I don’t normally do this, but I’m really irritated.
Once again I was spending too much time on Paperbackswap and Bookmooch. I *know* I should avoid those sites at all cost, but I’m addicted. So yesterday I submitted one BOB offer on PBS and a few requests on Bookmooch. Yesterday evening the BOB offer was declined without so much as an explanation. Maybe I’m asking too much, but when the system sends you to a PM page immediately after declining an offer, wouldn’t send a short message be the polite thing to do? I have declined many offers in the past, and I always send a short “sorry, there’s just nothing that interests me right now” or “sorry, but you’ve got a lot of romance and that’s just not my cup of tea.” I understand that people are busy, but seriously, is it really too much to ask for? It made me truly wonder if she even looked at my shelf, or if she just denied it out right. I guess I’m really irritated because it was for books I *really* want, but I don’t want to spend a PBS credit and they aren’t available at Bookmooch.
Then today one of the three Bookmooch requests I put in for yesterday was rejected because she “no longer had that book”. Okay, I understand that. I know it is hard to keep track of your books if you’re swapping in multiple places. But in my four years of swapping books online, I have only had to cancel two times due to me no longer having the book in question. TWO TIMES. The one thing I like about Bookmooch is that you can see how many times they’ve cancelled, how many times they’ve rejected, etc. Well, trust me, this lady had a high rejection rate. When I received the rejection e-mail, it said that Bookmooch doesn’t consider “no longer have the book” as an acceptable reason for rejection. I was surprised by this, but I was glad to see that. Because it’s really not acceptable. I know it happens, and like I said, I’ve done it myself before, but when I looked at this person’s profile there was, as I said, an unusually high amount of rejections. Bookmooch is right … it’s not acceptable.

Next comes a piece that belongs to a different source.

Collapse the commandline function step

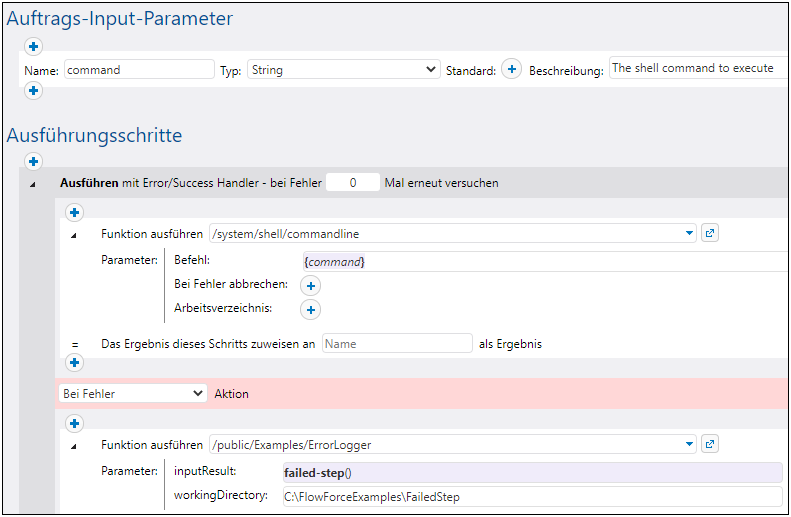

Maybe I just expect too much out of people. I’m kind of a perfectionist when it comes to certain things and trading books tends to be one of them. And I know that I have a high expectation. I want my books to be in better than average shape. I don’t expect them to be new, but I don’t want them to be falling apart either. But I think what really irritates me is that people are just plain rude sometimes. Personally, I have met some really great people here on my blog and on the various swap sites and Yahoo reading groups. For the most part everyone I have come into contact with have been really nice, good people. But when someone can’t even keep track of their bookshelf or send me a short message as to why they’ve cancelled a BOB offer, I get really friggin’ irritated.
2 thoughts on “Some people irritate me…”
Tara I have had this happen to me on PBS, no message and no explanation as to why my book request was turned down. Also have had the same thing happen where once or twice they had already sent a book out and did not take if off their shelves (or gave it away to someone not on PBS and did not remove from swapping shelf). I have also found once that had inadvertently added a book to my shelves without meaning to and had to turn the person down because I had not read it yet, that taught me not to hit put on hold on shelf anymore, and also have had one book that I gave away and forgot to take off my bookshelf. However I always PM the person involved, no reason not to as for sure I get plenty of messages in my email from PBS notifying me of what my account is doing.
In today’s electronic age there is no excuse for not using common courtesy, it does seem more and more that Please, Thank You and Sorry are words that have no meaning to many.
Oh I totally agree with you. People aren’t as considerate as I was raised to be and it just boggles my mind more and more all the time. An explanation about the BOB just would have been appreciated. I tend to prefer dealing with the same people on there if I have a good experience, so it’s really her loss because I won’t be requesting from her again. I know that sounds petty but it reflects my irritation right now.